### ASSIGNED TASK
Pick up the summary of the report on gender and trade after its last sentence and continue it.

### TEXT PROVIDED

From rhetoric to rights: towards gender-just trade
This ActionAid UK report argues for a transformative, gender-just approach to trade, and sets out a series of principles – and associated recommendations – for policy makers and governments.
Increasing attention is being given to the relationship between gender and trade by policy-makers at the national and global level.
If designed carefully, trade rules and policies can help address the structural barriers that prevent women from accessing their full rights, and contribute to the realisation of gender equality and equitable development for all.
However, all too often, poorly designed trade policies and a system of rules that privilege the interests of wealthy countries and corporates over women's rights, human rights and the environment have been deeply harmful to women – especially those from the poorest and most marginalised communities.
This includes by:
- infringing on the policy space of governments to implement their women's rights and human rights commitments – for example by limiting the ability of states to provide quality, gender responsive
- public services, infrastructure (GRPS) and social protection
- concentrating women in jobs with low wages and poor working conditions
- undermining livelihoods and land rights of small-scale women farmers, producers and informal sector workers
- placing restrictions on intellectual property rights that threaten access to medicines and seeds, hampering rights to health and food sovereignty.

(Pixel coordinate grounding data)

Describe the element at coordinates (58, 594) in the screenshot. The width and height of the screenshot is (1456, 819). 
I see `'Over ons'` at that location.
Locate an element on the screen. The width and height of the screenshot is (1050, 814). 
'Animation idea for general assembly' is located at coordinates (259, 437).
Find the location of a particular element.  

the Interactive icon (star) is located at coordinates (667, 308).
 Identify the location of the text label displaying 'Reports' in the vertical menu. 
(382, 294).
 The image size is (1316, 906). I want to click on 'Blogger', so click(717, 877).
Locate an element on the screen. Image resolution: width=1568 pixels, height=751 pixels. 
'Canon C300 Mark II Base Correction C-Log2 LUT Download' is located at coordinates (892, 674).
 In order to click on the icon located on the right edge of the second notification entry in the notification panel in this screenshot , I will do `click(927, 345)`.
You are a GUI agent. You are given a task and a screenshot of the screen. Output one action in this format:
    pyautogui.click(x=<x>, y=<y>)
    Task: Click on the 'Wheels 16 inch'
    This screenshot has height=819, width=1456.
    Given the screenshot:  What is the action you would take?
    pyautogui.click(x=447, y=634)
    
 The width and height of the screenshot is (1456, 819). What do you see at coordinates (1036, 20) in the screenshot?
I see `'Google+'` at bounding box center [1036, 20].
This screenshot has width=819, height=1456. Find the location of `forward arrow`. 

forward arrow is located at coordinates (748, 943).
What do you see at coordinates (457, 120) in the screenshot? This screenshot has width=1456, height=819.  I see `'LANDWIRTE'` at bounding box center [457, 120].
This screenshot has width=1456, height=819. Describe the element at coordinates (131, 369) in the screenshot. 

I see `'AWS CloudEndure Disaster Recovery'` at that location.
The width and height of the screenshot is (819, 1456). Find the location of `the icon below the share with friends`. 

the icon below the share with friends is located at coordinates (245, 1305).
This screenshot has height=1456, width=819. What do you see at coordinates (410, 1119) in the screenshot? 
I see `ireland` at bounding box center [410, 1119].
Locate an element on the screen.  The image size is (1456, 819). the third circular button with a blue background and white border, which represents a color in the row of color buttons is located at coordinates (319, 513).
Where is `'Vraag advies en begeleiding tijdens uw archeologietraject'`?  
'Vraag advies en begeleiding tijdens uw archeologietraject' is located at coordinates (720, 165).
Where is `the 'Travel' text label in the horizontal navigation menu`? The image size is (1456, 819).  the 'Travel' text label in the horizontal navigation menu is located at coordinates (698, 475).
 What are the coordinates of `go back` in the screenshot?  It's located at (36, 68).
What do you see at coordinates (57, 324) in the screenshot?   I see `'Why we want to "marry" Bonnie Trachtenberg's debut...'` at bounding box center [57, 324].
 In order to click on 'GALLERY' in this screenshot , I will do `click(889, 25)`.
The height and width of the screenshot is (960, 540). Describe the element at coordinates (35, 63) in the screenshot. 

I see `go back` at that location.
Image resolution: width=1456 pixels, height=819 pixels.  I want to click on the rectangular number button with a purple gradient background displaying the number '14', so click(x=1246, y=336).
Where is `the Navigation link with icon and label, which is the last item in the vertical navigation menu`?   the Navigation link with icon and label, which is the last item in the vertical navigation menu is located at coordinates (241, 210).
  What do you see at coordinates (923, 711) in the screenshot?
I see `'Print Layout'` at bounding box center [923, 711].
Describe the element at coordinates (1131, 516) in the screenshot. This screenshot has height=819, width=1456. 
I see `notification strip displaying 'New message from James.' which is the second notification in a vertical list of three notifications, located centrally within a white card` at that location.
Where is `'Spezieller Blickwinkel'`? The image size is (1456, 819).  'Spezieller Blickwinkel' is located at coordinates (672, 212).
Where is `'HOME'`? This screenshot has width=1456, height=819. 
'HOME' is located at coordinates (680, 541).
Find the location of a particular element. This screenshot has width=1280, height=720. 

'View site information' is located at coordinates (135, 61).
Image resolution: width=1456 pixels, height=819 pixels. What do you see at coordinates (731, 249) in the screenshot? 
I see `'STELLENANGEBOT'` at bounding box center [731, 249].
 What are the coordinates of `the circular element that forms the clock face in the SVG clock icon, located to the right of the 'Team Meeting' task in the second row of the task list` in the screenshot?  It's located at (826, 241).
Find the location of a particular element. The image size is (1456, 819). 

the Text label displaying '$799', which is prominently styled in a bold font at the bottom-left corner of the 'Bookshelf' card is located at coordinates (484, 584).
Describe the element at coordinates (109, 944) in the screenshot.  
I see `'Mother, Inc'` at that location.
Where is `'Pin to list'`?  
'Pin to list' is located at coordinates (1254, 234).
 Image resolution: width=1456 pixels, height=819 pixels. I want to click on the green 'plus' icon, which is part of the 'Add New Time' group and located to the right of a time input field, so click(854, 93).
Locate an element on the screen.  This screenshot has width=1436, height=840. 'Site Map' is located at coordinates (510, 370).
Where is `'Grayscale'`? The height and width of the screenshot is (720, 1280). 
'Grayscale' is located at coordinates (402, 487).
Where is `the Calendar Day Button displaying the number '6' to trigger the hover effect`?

### RESPONSE AREA
As gender and trade moves up the political agenda, governments have a new opportunity to demonstrate their commitment to women's rights and gender equality. To do this meaningfully, they need to go beyond initiatives that simply seek to integrate more women 'in' trade, playing increased lip-service to gender while pushing for ever deeper liberalisation and greater rights for investors.
The report argues for a transformative, gender-just approach to trade, and sets out a series of principles – and associated recommendations – for policy makers and governments.